In Umberto Eco's 2002 novel Baudolino, the hero's love interest is a half-satyr, half-woman descendant of a female-only community of Hypatia's disciples, collectively known as "hypatias". Charlotte Kramer's 2006 novel Holy Murder: the Death of Hypatia of Alexandria portrays Cyril as an archetypal villain, while Hypatia is described as brilliant, beloved, and more knowledgeable of scripture than Cyril. Ki Longfellow's novel Flow Down Like Silver (2009) invents an elaborate backstory for why Hypatia first started teaching. Youssef Ziedan's novel Azazeel (2012) describes Hypatia's murder through the eyes of a witness. Bruce MacLennan's 2013 book The Wisdom of Hypatia presents Hypatia as a guide who introduces Neoplatonic philosophy and exercises for modern life. In The Plot to Save Socrates (2006) by Paul Levinson and its sequels, Hypatia is a time-traveler from the twenty-first century United States. In the TV series The Good Place Season 4 Episode 12 "Patty", Hypatia is played by Lisa Kudrow as one of the few ancient philosophers eligible for heaven, by not having defended slavery.

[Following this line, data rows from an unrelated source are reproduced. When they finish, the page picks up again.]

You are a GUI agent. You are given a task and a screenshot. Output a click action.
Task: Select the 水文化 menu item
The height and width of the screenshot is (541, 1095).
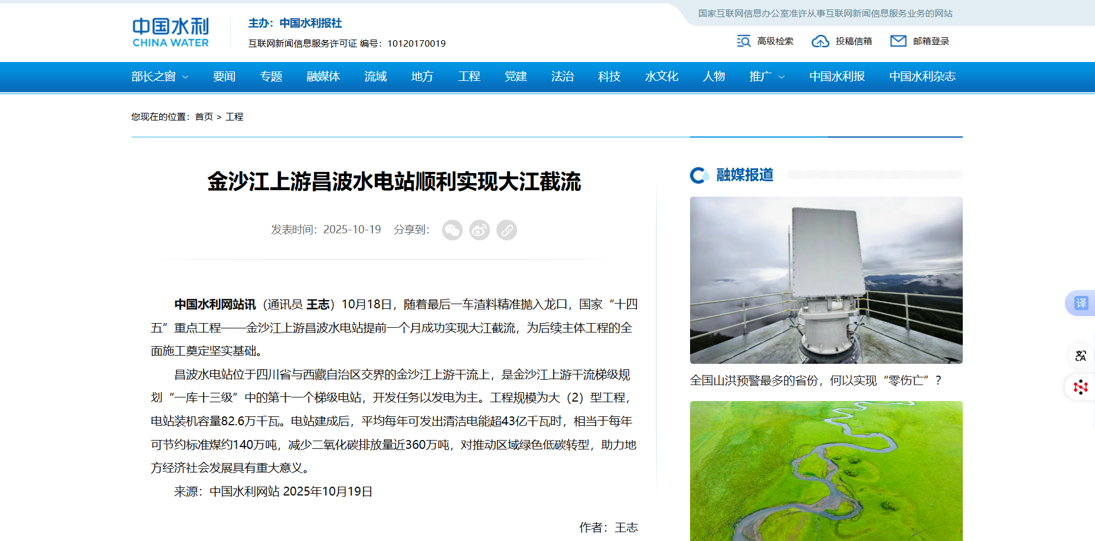click(661, 77)
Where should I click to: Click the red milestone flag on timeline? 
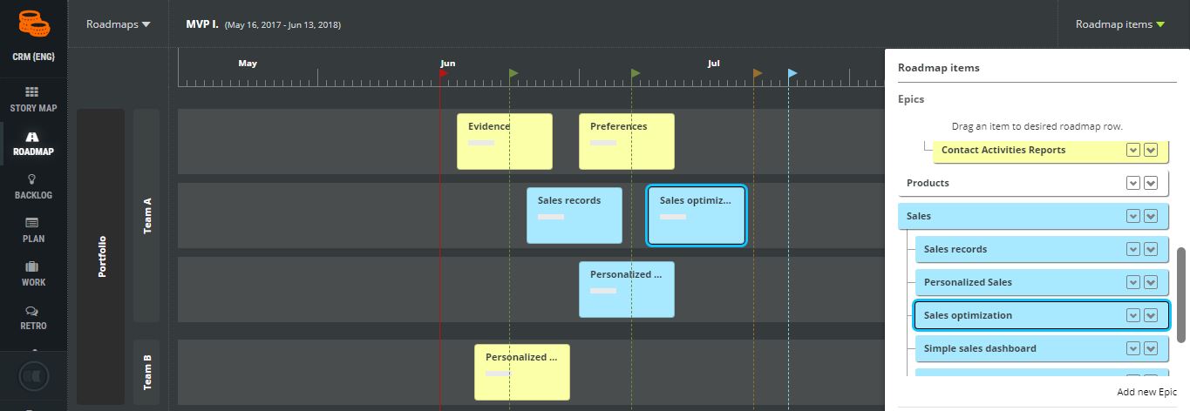point(444,74)
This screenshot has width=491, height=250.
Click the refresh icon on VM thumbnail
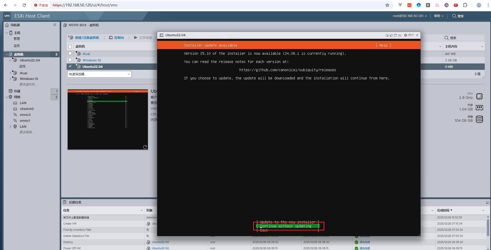pyautogui.click(x=145, y=147)
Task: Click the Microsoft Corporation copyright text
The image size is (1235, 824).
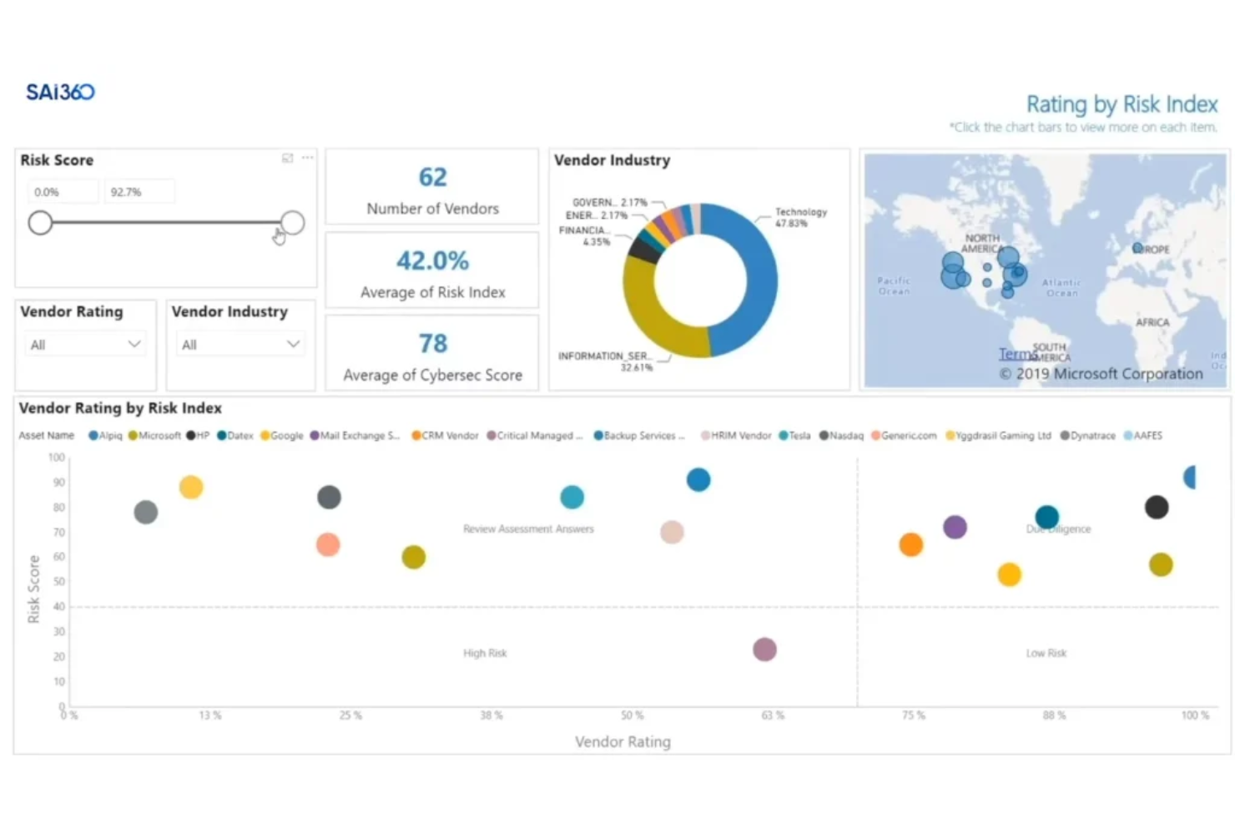Action: [x=1103, y=373]
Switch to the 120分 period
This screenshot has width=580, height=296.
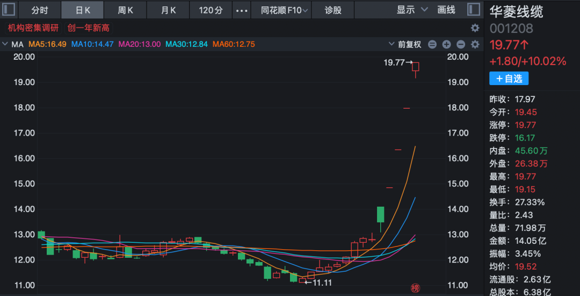[211, 10]
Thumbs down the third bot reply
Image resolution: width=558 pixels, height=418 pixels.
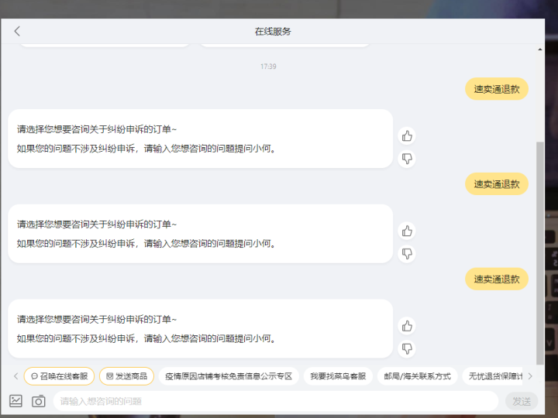click(x=407, y=348)
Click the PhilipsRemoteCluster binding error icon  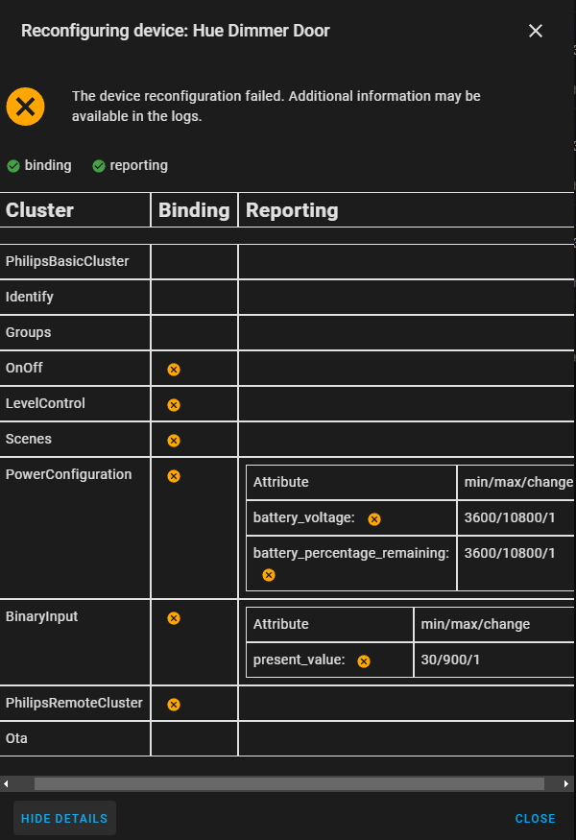(174, 703)
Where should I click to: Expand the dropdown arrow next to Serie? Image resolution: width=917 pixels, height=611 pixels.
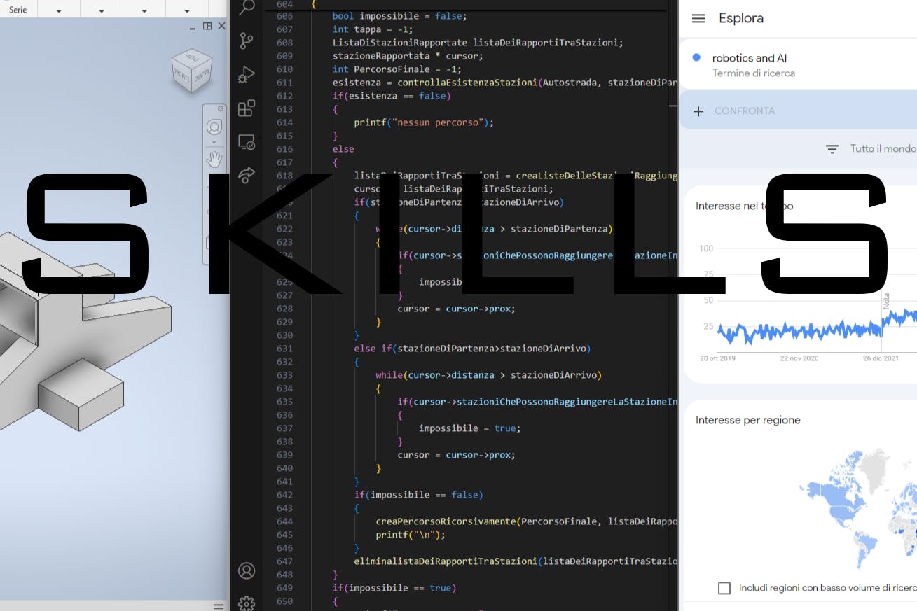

The 2009 film Agora, directed by Alejandro Amenábar and starring Rachel Weisz as Hypatia, is a heavily fictionalized dramatization of Hypatia's final years. The film, which was intended to criticize contemporary Christian fundamentalism, has had wide-ranging impact on the popular conception of Hypatia. It emphasizes Hypatia's astronomical and mechanical studies rather than her philosophy, portraying her as "less Plato than Copernicus", and emphasizes the restrictions imposed on women by the early Christian church, including depictions of Hypatia being sexually assaulted by one of her father's Christian slaves, and of Cyril reading from forbidding women from teaching. The film contains numerous historical inaccuracies: It inflates Hypatia's achievements and incorrectly portrays her as finding a proof of Aristarchus of Samos's heliocentric model of the universe, which there is no evidence that Hypatia ever studied. It also contains a scene based on Carl Sagan's Cosmos in which Christians raid the Serapeum and burn all of its scrolls, leaving the building itself largely intact. In reality, the Serapeum probably did not have any scrolls in it at that time, (Note: The Roman historian Ammianus Marcellinus, writing before the Serapeum's destruction in 391 AD, refers to the Serapeum's libraries in the past tense, indicating that the libraries no longer existed by the time of the Serapeum's destruction.) and the building was demolished in 391AD. The film also implies that Hypatia is an atheist, directly contradictory to the surviving sources, which all portray her as following the teachings of Plotinus that the goal of philosophy was "a mystical union with the divine."